Aim of the task =
Quote every entry word for word.

Records for the task =
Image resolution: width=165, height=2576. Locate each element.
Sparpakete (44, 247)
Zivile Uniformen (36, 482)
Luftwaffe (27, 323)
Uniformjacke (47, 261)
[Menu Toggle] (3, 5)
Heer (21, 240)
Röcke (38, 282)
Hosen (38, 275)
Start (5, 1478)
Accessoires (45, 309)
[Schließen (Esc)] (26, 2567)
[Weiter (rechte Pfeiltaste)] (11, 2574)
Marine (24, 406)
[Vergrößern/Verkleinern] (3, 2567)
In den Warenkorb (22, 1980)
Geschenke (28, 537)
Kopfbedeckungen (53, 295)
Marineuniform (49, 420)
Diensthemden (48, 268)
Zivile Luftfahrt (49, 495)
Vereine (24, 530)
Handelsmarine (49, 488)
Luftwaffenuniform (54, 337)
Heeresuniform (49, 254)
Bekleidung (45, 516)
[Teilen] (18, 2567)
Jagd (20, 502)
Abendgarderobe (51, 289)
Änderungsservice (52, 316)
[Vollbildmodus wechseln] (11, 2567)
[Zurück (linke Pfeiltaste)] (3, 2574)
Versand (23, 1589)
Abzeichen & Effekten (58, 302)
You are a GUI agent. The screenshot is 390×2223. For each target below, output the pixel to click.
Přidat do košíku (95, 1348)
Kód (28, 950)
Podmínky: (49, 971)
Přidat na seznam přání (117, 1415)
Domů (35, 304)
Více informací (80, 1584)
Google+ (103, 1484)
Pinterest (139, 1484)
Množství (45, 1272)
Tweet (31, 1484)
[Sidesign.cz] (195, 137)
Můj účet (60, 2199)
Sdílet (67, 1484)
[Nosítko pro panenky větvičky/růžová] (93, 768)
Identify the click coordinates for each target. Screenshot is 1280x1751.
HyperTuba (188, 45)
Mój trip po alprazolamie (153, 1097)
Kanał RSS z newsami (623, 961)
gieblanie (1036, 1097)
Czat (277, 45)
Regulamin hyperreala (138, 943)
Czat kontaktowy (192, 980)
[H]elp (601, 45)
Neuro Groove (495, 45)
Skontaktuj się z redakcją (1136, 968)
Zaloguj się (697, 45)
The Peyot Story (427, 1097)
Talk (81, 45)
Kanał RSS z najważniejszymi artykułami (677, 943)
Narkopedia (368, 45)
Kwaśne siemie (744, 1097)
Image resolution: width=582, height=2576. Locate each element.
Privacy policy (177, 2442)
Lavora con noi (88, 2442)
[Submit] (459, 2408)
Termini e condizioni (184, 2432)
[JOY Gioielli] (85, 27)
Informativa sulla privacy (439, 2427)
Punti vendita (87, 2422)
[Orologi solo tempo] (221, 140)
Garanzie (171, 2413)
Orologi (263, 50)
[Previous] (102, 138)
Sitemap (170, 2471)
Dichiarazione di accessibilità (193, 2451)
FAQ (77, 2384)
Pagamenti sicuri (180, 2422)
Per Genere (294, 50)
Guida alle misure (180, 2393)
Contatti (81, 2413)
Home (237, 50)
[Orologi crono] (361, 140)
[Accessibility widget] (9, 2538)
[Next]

Solved problem =
Image resolution: width=165, height=2576. Locate each element.
Sparpakete (44, 247)
Zivile Uniformen (36, 482)
Luftwaffe (27, 323)
Uniformjacke (47, 261)
[Menu Toggle] (3, 5)
Heer (21, 240)
Röcke (38, 282)
Hosen (38, 275)
Start (5, 1478)
Accessoires (45, 309)
[Schließen (Esc)] (26, 2567)
[Weiter (rechte Pfeiltaste)] (11, 2574)
Marine (24, 406)
[Vergrößern/Verkleinern] (3, 2567)
In den Warenkorb (22, 1980)
Geschenke (28, 537)
Kopfbedeckungen (53, 295)
Marineuniform (49, 420)
Diensthemden (48, 268)
Zivile Luftfahrt (49, 495)
Vereine (24, 530)
Handelsmarine (49, 488)
Luftwaffenuniform (54, 337)
Heeresuniform (49, 254)
Bekleidung (45, 516)
[Teilen] (18, 2567)
Jagd (20, 502)
Abendgarderobe (51, 289)
Änderungsservice (52, 316)
[Vollbildmodus wechseln] (11, 2567)
[Zurück (linke Pfeiltaste)] (3, 2574)
Versand (23, 1589)
Abzeichen & Effekten (58, 302)
You are a GUI agent. The screenshot is 390×2223. For each target below, output the pixel to click.
Přidat do košíku (95, 1348)
Kód (28, 950)
Podmínky: (49, 971)
Přidat na seznam přání (117, 1415)
Domů (35, 304)
Více informací (80, 1584)
Google+ (103, 1484)
Pinterest (139, 1484)
Množství (45, 1272)
Tweet (31, 1484)
[Sidesign.cz] (195, 137)
Můj účet (60, 2199)
Sdílet (67, 1484)
[Nosítko pro panenky větvičky/růžová] (93, 768)
Identify the click coordinates for each target. Screenshot is 1280x1751.
HyperTuba (188, 45)
Mój trip po alprazolamie (153, 1097)
Kanał RSS z newsami (623, 961)
gieblanie (1036, 1097)
Czat (277, 45)
Regulamin hyperreala (138, 943)
Czat kontaktowy (192, 980)
[H]elp (601, 45)
Neuro Groove (495, 45)
Skontaktuj się z redakcją (1136, 968)
Zaloguj się (697, 45)
The Peyot Story (427, 1097)
Talk (81, 45)
Kanał RSS z najważniejszymi artykułami (677, 943)
Narkopedia (368, 45)
Kwaśne siemie (744, 1097)
Image resolution: width=582, height=2576. Locate each element.
Privacy policy (177, 2442)
Lavora con noi (88, 2442)
[Submit] (459, 2408)
Termini e condizioni (184, 2432)
[JOY Gioielli] (85, 27)
Informativa sulla privacy (439, 2427)
Punti vendita (87, 2422)
[Orologi solo tempo] (221, 140)
Garanzie (171, 2413)
Orologi (263, 50)
[Previous] (102, 138)
Sitemap (170, 2471)
Dichiarazione di accessibilità (193, 2451)
FAQ (77, 2384)
Pagamenti sicuri (180, 2422)
Per Genere (294, 50)
Guida alle misure (180, 2393)
Contatti (81, 2413)
Home (237, 50)
[Orologi crono] (361, 140)
[Accessibility widget] (9, 2538)
[Next]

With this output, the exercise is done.